Rewrite the data starting at the line containing "This screenshot has height=752, width=1059." and ending at the line containing "Collapse the Part", with "checkbox" replaced by "switch" and nothing else changed.

— start of Information given —

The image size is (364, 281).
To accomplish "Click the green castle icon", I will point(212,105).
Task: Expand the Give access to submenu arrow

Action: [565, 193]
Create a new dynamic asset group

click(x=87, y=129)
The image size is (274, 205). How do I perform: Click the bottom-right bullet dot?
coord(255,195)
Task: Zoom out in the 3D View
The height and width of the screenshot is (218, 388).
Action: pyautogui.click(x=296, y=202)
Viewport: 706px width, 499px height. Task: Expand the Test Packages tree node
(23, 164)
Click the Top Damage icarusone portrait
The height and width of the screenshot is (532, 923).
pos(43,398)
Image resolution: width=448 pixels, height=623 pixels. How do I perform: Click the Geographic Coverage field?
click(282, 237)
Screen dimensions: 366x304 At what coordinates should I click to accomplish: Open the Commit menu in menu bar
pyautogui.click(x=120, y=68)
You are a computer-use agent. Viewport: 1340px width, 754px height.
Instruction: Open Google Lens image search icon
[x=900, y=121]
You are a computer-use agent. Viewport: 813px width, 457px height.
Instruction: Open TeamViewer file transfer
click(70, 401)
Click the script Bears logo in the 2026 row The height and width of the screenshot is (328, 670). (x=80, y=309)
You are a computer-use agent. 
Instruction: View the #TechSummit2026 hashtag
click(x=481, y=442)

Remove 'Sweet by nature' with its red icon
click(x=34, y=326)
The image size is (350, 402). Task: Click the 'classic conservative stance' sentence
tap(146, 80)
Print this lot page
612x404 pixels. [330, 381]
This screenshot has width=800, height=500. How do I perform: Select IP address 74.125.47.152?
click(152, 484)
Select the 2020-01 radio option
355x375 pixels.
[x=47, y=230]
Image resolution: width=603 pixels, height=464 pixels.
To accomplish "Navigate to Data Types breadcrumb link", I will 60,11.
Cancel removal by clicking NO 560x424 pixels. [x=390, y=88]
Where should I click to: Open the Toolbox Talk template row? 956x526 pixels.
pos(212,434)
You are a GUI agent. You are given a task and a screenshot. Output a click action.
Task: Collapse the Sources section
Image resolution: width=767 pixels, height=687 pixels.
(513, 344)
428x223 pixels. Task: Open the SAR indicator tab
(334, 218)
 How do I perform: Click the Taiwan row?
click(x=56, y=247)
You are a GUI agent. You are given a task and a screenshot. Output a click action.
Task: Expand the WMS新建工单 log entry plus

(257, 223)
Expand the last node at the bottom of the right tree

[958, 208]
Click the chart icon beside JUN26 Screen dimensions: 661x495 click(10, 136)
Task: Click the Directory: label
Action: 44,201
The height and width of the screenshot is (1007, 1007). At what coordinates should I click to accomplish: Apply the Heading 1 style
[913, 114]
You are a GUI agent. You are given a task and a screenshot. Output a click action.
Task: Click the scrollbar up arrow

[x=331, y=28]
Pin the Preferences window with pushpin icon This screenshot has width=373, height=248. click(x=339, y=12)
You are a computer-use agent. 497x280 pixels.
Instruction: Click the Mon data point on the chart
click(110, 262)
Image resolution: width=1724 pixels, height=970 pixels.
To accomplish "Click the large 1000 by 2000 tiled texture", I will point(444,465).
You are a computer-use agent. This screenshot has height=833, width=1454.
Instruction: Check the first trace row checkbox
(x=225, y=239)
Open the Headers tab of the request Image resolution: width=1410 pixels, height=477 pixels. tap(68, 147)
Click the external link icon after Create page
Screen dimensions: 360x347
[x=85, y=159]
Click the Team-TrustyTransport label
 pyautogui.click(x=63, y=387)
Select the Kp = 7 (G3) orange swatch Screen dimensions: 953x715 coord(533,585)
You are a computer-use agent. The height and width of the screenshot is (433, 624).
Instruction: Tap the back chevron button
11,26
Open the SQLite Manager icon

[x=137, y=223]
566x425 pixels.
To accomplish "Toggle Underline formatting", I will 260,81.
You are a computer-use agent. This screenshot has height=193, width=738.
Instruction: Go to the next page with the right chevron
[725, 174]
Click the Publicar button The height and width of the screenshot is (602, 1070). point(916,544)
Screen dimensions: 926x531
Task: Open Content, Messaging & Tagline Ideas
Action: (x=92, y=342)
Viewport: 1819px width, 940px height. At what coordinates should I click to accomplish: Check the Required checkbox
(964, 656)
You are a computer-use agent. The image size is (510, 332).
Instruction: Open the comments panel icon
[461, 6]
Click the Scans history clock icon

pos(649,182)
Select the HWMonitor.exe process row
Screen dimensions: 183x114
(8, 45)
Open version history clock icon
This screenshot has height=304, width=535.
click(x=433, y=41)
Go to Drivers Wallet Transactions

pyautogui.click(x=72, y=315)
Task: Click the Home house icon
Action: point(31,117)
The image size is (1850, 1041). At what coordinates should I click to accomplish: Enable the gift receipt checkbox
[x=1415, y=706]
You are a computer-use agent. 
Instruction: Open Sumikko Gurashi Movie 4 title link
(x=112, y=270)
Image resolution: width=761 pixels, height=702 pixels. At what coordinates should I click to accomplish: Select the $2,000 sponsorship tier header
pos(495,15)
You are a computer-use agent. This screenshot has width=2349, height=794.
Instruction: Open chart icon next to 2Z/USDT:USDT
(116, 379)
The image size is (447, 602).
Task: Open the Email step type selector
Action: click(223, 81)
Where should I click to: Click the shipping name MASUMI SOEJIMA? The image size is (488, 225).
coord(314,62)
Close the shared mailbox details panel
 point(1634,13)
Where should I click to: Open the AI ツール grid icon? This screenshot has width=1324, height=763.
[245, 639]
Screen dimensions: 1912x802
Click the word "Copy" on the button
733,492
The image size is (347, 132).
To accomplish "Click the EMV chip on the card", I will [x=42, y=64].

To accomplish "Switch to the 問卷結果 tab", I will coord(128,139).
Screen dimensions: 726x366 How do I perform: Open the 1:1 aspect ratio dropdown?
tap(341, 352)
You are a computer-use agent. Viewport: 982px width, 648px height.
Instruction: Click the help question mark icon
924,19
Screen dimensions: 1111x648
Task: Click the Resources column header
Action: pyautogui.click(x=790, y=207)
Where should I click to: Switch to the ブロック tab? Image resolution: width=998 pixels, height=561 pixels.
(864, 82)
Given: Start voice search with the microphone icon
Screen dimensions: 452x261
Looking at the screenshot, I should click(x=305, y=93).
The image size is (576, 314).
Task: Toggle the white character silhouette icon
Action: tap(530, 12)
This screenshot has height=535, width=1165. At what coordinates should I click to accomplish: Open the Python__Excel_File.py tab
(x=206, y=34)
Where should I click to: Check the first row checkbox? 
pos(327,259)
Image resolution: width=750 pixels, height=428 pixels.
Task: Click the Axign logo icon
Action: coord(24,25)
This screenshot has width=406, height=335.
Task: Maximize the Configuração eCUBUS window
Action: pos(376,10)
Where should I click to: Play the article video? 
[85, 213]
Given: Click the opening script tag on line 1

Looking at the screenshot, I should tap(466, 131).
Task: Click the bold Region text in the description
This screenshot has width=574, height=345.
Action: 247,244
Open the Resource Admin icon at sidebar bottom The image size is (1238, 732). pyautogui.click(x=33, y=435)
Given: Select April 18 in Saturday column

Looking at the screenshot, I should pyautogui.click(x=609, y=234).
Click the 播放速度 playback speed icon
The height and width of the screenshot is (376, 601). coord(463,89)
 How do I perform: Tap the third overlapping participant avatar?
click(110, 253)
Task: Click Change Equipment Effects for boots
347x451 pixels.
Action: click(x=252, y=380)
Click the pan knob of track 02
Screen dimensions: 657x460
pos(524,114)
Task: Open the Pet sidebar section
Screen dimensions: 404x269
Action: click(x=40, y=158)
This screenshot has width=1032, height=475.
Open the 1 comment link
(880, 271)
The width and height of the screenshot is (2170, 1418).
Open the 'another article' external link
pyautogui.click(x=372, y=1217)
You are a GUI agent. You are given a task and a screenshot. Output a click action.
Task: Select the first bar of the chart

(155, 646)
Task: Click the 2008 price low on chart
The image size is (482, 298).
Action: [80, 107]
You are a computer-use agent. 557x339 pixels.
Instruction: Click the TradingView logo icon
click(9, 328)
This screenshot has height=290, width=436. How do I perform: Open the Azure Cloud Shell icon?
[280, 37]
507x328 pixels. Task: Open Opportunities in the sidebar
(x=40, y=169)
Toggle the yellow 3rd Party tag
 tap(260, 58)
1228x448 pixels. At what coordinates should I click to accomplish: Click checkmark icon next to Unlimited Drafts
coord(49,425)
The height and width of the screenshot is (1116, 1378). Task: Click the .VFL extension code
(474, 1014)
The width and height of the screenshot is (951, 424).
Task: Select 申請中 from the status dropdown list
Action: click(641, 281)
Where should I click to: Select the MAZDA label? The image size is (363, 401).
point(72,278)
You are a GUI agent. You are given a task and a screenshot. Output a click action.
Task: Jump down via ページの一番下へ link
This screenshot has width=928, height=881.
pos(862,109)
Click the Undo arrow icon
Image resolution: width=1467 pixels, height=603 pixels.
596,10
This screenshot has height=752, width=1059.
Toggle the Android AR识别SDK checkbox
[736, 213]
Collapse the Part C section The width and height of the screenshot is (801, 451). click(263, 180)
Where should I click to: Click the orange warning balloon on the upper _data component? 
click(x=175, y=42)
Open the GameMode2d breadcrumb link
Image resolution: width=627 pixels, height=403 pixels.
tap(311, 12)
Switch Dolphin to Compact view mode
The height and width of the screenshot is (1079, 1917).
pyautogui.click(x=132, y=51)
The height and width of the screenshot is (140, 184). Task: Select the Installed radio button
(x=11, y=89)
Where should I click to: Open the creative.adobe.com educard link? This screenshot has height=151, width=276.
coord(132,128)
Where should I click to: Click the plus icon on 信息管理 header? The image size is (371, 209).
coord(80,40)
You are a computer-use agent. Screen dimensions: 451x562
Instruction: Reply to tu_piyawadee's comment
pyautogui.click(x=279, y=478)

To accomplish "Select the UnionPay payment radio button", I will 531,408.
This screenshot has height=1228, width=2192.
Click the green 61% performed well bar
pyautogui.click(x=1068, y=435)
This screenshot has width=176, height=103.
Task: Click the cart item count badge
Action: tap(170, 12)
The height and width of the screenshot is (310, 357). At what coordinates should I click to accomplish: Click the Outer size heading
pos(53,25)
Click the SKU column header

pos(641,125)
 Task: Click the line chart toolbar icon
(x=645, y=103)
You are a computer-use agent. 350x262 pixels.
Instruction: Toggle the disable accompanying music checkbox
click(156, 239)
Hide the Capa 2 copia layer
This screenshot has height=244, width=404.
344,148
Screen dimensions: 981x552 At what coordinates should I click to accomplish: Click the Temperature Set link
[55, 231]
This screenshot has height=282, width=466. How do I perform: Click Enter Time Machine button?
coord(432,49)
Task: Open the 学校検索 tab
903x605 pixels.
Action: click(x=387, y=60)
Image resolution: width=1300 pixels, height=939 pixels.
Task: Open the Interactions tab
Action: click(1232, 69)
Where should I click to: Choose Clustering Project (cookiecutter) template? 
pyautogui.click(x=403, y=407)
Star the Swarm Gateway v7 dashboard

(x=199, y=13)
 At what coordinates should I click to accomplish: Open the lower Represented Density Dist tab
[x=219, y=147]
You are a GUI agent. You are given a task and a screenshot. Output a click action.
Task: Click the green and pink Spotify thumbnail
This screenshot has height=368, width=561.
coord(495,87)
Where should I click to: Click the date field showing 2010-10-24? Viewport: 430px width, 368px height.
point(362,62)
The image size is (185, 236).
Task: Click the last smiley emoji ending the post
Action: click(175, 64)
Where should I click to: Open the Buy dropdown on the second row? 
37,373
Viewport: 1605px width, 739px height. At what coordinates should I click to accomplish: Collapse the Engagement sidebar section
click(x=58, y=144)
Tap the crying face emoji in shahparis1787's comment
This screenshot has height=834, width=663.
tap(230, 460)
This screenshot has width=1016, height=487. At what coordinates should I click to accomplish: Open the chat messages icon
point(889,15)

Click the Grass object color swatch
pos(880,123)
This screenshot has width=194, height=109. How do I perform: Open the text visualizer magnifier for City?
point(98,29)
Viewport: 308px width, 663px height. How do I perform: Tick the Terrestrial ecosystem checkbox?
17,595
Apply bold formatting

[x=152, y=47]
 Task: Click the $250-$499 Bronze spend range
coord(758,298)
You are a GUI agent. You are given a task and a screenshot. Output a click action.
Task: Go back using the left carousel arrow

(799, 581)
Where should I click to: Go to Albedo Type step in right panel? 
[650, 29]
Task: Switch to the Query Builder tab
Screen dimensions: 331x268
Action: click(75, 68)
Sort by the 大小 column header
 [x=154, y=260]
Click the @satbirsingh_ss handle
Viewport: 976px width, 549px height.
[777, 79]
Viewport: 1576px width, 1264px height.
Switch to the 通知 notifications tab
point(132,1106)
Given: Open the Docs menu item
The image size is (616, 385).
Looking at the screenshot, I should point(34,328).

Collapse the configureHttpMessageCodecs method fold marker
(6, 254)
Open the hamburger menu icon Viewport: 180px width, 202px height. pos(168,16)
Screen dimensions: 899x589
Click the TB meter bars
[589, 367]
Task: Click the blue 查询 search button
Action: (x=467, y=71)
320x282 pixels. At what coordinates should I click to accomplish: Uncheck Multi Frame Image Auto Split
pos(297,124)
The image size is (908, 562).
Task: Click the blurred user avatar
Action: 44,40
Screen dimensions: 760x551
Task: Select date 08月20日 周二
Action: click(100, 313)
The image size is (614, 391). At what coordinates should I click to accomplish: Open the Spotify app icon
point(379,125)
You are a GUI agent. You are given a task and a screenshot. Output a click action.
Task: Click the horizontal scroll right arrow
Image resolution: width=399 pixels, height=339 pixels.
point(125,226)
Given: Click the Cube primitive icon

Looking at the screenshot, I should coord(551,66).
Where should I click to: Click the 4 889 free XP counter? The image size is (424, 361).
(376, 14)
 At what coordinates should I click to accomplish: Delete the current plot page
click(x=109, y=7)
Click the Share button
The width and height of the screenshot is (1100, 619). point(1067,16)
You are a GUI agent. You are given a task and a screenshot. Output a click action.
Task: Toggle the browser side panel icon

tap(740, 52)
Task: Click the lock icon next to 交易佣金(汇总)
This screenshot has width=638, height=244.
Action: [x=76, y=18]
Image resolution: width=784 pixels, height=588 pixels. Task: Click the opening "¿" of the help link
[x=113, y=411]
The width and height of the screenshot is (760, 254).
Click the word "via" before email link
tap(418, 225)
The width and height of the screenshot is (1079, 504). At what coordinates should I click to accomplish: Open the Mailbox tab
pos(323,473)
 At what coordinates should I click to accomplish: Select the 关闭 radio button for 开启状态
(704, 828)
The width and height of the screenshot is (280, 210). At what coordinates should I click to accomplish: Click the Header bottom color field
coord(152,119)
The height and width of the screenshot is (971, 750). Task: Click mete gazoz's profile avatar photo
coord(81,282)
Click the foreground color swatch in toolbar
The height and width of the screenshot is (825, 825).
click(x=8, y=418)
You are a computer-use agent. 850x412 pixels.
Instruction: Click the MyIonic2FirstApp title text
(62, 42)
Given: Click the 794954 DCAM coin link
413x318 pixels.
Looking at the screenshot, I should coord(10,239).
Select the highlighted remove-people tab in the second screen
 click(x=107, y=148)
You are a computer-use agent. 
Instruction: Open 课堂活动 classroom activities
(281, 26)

— end of Information given —

→ **Written answer**
This screenshot has height=752, width=1059.
Toggle the Android AR识别SDK switch
[736, 213]
Collapse the Part C section The width and height of the screenshot is (801, 451). click(263, 180)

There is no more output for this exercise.